- PROVIDED INFORMATION:
......

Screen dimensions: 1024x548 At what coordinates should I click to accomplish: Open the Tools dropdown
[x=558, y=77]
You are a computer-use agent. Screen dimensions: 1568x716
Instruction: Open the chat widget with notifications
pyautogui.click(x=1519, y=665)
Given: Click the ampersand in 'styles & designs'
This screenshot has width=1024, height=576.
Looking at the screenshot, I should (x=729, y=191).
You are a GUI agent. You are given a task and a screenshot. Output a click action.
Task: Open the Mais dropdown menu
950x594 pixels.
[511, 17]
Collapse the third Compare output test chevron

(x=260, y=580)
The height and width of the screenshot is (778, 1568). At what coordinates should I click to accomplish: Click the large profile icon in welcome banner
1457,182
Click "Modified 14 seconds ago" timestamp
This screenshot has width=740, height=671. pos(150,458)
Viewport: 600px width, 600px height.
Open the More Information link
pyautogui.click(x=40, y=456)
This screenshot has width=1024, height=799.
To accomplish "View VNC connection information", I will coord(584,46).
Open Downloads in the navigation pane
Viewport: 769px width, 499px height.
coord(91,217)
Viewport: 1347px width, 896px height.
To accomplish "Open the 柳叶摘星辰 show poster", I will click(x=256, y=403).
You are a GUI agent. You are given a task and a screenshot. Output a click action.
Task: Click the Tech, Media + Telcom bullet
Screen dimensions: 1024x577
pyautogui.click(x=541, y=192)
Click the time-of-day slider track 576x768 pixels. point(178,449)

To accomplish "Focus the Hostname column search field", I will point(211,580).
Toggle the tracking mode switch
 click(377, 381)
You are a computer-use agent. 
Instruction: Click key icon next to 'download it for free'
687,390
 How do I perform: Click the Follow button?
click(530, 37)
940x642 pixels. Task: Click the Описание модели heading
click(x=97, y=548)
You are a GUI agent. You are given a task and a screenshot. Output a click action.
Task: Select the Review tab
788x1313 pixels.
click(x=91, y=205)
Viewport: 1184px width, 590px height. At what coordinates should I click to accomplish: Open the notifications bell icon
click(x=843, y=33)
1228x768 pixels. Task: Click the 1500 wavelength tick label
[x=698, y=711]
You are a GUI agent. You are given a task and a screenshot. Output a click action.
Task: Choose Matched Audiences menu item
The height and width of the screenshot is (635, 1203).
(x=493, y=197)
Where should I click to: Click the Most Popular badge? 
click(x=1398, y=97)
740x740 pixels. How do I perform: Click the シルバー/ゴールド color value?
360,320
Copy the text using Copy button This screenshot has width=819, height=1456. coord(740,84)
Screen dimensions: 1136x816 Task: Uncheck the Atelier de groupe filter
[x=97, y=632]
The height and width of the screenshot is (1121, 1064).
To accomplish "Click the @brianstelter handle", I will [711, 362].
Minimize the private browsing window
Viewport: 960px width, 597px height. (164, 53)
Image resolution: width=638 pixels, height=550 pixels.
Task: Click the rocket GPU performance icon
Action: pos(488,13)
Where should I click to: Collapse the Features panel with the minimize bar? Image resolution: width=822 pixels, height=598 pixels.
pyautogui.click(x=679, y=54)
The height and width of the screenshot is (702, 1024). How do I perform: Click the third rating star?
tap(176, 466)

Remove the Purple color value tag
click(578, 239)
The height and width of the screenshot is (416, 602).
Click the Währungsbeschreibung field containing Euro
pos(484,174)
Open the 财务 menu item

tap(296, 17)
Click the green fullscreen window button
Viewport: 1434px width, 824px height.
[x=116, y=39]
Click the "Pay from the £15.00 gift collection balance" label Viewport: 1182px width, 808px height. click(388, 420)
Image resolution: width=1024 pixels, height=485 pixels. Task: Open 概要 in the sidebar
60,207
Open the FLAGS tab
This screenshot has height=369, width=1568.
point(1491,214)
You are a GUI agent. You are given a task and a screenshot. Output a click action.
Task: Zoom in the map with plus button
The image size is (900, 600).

......

- EXERCISE GOAL: So that nothing is lost, retype every entry in the listing above exactly.

- EXERCISE ANSWER:
Screen dimensions: 1024x548 At what coordinates should I click to accomplish: Open the Tools dropdown
[x=558, y=77]
You are a computer-use agent. Screen dimensions: 1568x716
Instruction: Open the chat widget with notifications
pyautogui.click(x=1519, y=665)
Given: Click the ampersand in 'styles & designs'
This screenshot has width=1024, height=576.
Looking at the screenshot, I should (x=729, y=191).
You are a GUI agent. You are given a task and a screenshot. Output a click action.
Task: Open the Mais dropdown menu
950x594 pixels.
[511, 17]
Collapse the third Compare output test chevron

(x=260, y=580)
The height and width of the screenshot is (778, 1568). At what coordinates should I click to accomplish: Click the large profile icon in welcome banner
1457,182
Click "Modified 14 seconds ago" timestamp
This screenshot has width=740, height=671. pos(150,458)
Viewport: 600px width, 600px height.
Open the More Information link
pyautogui.click(x=40, y=456)
This screenshot has width=1024, height=799.
To accomplish "View VNC connection information", I will coord(584,46).
Open Downloads in the navigation pane
Viewport: 769px width, 499px height.
coord(91,217)
Viewport: 1347px width, 896px height.
To accomplish "Open the 柳叶摘星辰 show poster", I will click(x=256, y=403).
You are a GUI agent. You are given a task and a screenshot. Output a click action.
Task: Click the Tech, Media + Telcom bullet
Screen dimensions: 1024x577
pyautogui.click(x=541, y=192)
Click the time-of-day slider track 576x768 pixels. point(178,449)

To accomplish "Focus the Hostname column search field", I will point(211,580).
Toggle the tracking mode switch
 click(377, 381)
You are a computer-use agent. 
Instruction: Click key icon next to 'download it for free'
687,390
 How do I perform: Click the Follow button?
click(530, 37)
940x642 pixels. Task: Click the Описание модели heading
click(x=97, y=548)
You are a GUI agent. You are given a task and a screenshot. Output a click action.
Task: Select the Review tab
788x1313 pixels.
click(x=91, y=205)
Viewport: 1184px width, 590px height. At what coordinates should I click to accomplish: Open the notifications bell icon
click(x=843, y=33)
1228x768 pixels. Task: Click the 1500 wavelength tick label
[x=698, y=711]
You are a GUI agent. You are given a task and a screenshot. Output a click action.
Task: Choose Matched Audiences menu item
The height and width of the screenshot is (635, 1203).
(x=493, y=197)
Where should I click to: Click the Most Popular badge? 
click(x=1398, y=97)
740x740 pixels. How do I perform: Click the シルバー/ゴールド color value?
360,320
Copy the text using Copy button This screenshot has width=819, height=1456. coord(740,84)
Screen dimensions: 1136x816 Task: Uncheck the Atelier de groupe filter
[x=97, y=632]
The height and width of the screenshot is (1121, 1064).
To accomplish "Click the @brianstelter handle", I will [711, 362].
Minimize the private browsing window
Viewport: 960px width, 597px height. (164, 53)
Image resolution: width=638 pixels, height=550 pixels.
Task: Click the rocket GPU performance icon
Action: pos(488,13)
Where should I click to: Collapse the Features panel with the minimize bar? Image resolution: width=822 pixels, height=598 pixels.
pyautogui.click(x=679, y=54)
The height and width of the screenshot is (702, 1024). How do I perform: Click the third rating star?
tap(176, 466)

Remove the Purple color value tag
click(578, 239)
The height and width of the screenshot is (416, 602).
Click the Währungsbeschreibung field containing Euro
pos(484,174)
Open the 财务 menu item

tap(296, 17)
Click the green fullscreen window button
Viewport: 1434px width, 824px height.
[x=116, y=39]
Click the "Pay from the £15.00 gift collection balance" label Viewport: 1182px width, 808px height. click(388, 420)
Image resolution: width=1024 pixels, height=485 pixels. Task: Open 概要 in the sidebar
60,207
Open the FLAGS tab
This screenshot has height=369, width=1568.
point(1491,214)
You are a GUI agent. You are given a task and a screenshot. Output a click action.
Task: Zoom in the map with plus button
The image size is (900, 600).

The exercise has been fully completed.